Seize heures, arrivé à l'Ilet aux Orangers, après une rude montée qui en a fatigué plus d'un : « La, mi lé touché » souffle Pau ; « mi gaign pu ! » se lamente Thierry, autre élève. Essoufflés, les « anciens » et les deux éducateurs sont chaudement accueillis par les habitants de l'Ilet qui les placent dans le gîte de la chapelle. Celle-ci a été construite par des jeunes de l'association quelques années auparavant. La population et les « anciens » s’y regroupent. Chaque mois, Roc Pausé célèbre une messe pour les habitants. « Mi na labitude prié en prison mais en liberté fait a moin du bien », murmure Paul. Après la messe, direction la boutique, les jeunes se retrouvent autour d'une bière. « Ma pa bu d'alcool depuis onze mois, sa rend a moin soul », apprécie Paul.

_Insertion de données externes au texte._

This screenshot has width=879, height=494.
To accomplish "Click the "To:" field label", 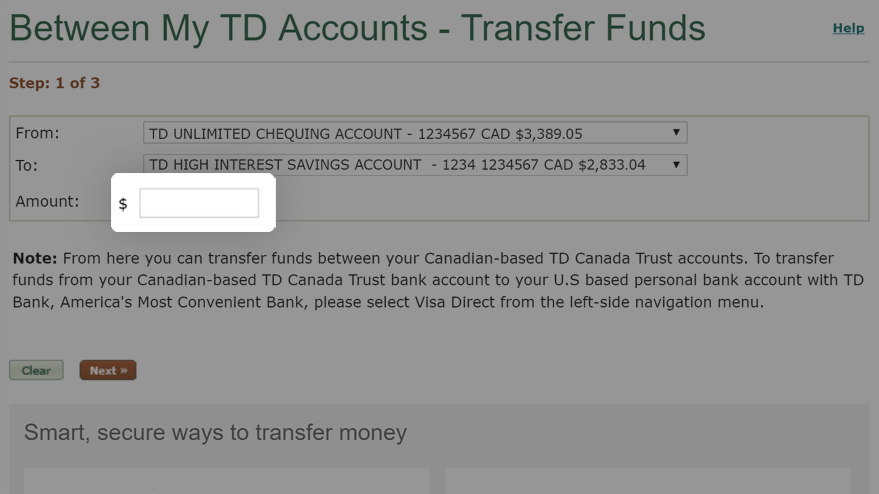I will point(26,165).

La nuit tombée, les « anciens » d'Auteuil préparent le repas. Au menu, rougail saucisse, le plat favori de Paul. Le ventre plein et des courbatures aux jambes, les jeunes se couchent vers vingt-heures trente.

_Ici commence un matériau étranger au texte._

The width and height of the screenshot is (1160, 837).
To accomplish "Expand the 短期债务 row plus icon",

Réveil matinal saisissant : d’une part, le piton des Orangers, qui se situe juste un peu plus haut que l'Ilet, est en feu ; d’autre part, un coup de fil leur apprend la mort d'un « ancien ». Le jeune s'est fait poursuivre au Barachois et s'est noyé dans la mer en essayant de fuir son agresseur. Le séjour est écourté. Le retour est moins festif, Paul sait qu'il ne lui reste que quelques heures de liberté : « Le retour l'est plus difficile mentalement ».

Midi, de retour à la prison de Domenjod, un dernier au revoir à son éducateur, Paul lui confie : « Reste à mointrois3 mois après mi na beaucoup projet, ma envi en sorte a moin ».

 

Julien ANDY

 

* prénom d'emprunt.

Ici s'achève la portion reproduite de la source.